I think we all have something that needs to be done, I gotta change a cv boot and new oil & filter and tinker with a few other things.... trying to make sure she's 100% and can back up all the trash I talked on the other thread lol


----------



## Polaris425

yeah boots are what i need too... i gotta grind the strut down some too or else they wont last 5 minutes.


----------



## Metal Man

I just spent the better part of this morning changing and cleaning the front diff fluid in mine. Been riding in the creek a lot here lately and had a good bit of water in it.


----------



## Metal Man

filthyredneck08brute said:


> Walker, Meangreen360.... these holes are gonna get owned by the 3 of us... just the kind of stuff I was hoping to see there


Don't forget about Steve. He'll be there representing MIMB as well :bigok:


----------



## Polaris425

1114 Peachtree Road, Georgetown, Mississippi 39078

Just incase anyone wants to plug it into their GPS


----------



## meangreen360

Phree is packing a 7 incher his self. Sure there will be lots of other big bikes there seeing its labor day weekend.
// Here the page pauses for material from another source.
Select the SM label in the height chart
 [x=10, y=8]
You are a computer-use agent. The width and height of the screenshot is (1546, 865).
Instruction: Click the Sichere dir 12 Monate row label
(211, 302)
Cant wait its gonna be a blast!


----------



## badazzbrute

LOL.... Who needs a big lift when you got a winch... LMAO... No really, some time next year, I am gonna get either a 6" catvos or a 7" highlifter... As for now, the big bikes aren't gonna be the only thing tearing it up... LOL... STAND BY WITH THE WINCHES... LMAO


----------



## triston

:bigok:


----------



## Polaris425

8 days and counting


----------



## RDWD

I just looked through some of the pics from last years, man I can't wait.


----------



## Polaris425

me either. gonna be a freaking blast!


----------



## 1bigforeman

Have to work out something with work, but if I can pull a day or two off, then I'll be there. I worked yesterday on my day off so now he owes me....


----------



## DrillersGoDeeper

YOU WONT BE DISAPPOINTED IF YOU CAN MAKE IT. LAST YEAR WAS A BLAST, AND SOUNDS LIKE THIS YEAR ALOT MORE PEOPLE WILL BE THERE! 
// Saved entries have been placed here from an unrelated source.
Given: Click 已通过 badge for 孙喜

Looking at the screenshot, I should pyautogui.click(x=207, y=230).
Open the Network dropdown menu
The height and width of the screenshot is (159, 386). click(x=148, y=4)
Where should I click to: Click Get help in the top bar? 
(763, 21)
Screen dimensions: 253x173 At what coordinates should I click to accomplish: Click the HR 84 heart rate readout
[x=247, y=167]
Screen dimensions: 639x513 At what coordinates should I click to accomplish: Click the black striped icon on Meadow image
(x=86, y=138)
WISH I COULD MAKE IT!!:cussing: **** YOU OBAMA!!!


----------



## badazzbrute

I am pulling my big trailer to the ride... I live in West Monroe, la. So, if anyone close to me, or on the way wants to load up on my trailer and ride with me, shoot me a pm... No gas money or anything involved, just offering someone a carpool to the ride... My wife has taken Monday the 6th off, so we are probably going to stay and ride through that Monday...


----------



## triston

AAARRTYY::rules::worthless:


----------



## meangreen360

Ready to go! Next week is gonna go by slow!


----------



## 08beast

badazzbrute said:


> I am pulling my big trailer to the ride... I live in West Monroe, la. So, if anyone close to me, or on the way wants to load up on my trailer and ride with me, shoot me a pm... No gas money or anything involved, just offering someone a carpool to the ride... My wife has taken Monday the 6th off, so we are probably going to stay and ride through that Monday...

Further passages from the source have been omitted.